Supplied records>

• • •

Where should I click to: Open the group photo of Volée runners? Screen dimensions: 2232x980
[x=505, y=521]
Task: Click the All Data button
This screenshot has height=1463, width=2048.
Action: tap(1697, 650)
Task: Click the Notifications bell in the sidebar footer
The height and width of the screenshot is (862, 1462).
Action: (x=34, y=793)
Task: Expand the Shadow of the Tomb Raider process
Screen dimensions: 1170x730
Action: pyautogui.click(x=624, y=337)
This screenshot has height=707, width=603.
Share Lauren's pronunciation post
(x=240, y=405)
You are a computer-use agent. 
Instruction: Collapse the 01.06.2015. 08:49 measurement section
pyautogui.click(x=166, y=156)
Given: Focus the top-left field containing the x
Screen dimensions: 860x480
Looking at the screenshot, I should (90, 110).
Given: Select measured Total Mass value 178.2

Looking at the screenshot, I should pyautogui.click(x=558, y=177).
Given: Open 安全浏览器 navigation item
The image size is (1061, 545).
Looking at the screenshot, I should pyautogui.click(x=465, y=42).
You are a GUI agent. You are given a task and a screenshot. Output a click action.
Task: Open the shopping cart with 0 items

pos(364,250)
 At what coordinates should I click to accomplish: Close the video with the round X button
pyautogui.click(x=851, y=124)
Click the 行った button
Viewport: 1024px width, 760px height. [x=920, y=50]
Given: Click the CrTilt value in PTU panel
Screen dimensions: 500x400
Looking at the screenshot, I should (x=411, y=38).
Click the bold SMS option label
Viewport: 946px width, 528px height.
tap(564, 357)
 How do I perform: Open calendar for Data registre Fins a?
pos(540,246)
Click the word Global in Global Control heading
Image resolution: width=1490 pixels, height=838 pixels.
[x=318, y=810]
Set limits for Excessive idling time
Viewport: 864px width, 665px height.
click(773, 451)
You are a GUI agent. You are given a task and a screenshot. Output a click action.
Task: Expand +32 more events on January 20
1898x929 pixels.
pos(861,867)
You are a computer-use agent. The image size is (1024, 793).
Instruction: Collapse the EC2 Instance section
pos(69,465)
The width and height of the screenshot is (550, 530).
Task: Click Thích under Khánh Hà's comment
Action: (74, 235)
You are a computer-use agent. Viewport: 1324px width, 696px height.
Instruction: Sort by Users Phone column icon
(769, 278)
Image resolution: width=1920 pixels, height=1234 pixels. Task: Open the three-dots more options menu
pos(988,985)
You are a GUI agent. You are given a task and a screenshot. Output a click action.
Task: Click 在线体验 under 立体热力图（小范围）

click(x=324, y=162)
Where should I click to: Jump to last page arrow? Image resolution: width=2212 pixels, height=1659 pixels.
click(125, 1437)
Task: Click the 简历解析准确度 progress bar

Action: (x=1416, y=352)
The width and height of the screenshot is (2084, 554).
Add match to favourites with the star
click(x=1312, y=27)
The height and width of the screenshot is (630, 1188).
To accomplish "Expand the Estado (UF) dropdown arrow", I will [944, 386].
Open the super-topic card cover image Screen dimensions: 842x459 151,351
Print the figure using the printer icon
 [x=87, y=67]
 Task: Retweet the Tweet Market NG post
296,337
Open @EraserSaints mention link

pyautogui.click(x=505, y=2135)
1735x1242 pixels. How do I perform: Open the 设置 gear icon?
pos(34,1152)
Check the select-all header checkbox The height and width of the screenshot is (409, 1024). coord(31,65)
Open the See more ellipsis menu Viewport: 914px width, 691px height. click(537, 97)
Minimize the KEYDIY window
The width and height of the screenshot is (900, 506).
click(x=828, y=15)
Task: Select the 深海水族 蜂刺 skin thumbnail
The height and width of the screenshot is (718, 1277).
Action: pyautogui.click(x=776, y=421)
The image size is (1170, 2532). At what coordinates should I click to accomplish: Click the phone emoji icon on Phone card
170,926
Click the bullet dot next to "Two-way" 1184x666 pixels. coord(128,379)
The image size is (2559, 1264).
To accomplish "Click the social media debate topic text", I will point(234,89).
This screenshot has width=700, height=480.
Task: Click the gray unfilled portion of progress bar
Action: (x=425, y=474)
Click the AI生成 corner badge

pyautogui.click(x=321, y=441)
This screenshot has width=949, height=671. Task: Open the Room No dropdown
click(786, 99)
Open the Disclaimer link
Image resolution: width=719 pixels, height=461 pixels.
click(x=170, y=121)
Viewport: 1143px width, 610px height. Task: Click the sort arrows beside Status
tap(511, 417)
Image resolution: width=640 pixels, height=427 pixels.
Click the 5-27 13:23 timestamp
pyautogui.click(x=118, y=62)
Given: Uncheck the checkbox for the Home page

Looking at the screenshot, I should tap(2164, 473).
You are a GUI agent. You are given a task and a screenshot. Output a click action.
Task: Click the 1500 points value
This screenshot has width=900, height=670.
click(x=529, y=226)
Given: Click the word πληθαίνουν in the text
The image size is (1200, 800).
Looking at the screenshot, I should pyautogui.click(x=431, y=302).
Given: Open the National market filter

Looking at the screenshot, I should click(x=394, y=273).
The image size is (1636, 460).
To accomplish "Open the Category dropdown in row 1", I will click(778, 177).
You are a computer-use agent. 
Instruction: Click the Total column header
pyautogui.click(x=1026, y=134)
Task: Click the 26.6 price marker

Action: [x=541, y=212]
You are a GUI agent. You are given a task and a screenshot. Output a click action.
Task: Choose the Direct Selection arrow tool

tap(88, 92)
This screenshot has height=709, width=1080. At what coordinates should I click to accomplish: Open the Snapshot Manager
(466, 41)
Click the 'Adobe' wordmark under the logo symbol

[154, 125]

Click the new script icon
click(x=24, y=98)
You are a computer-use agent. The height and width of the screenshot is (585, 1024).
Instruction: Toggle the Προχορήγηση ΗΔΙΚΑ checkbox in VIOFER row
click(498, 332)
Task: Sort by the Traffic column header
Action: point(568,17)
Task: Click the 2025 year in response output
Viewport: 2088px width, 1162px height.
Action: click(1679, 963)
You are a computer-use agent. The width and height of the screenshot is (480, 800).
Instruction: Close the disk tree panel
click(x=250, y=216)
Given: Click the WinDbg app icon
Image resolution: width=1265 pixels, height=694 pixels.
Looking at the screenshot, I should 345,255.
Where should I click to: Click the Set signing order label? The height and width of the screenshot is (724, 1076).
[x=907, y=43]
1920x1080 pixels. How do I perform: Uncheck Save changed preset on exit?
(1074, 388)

• • •

Problem description>
From the data above, copy each line that contains the string "panel". Case counts.

Task answer>
Given: Click the CrTilt value in PTU panel
Instruction: Close the disk tree panel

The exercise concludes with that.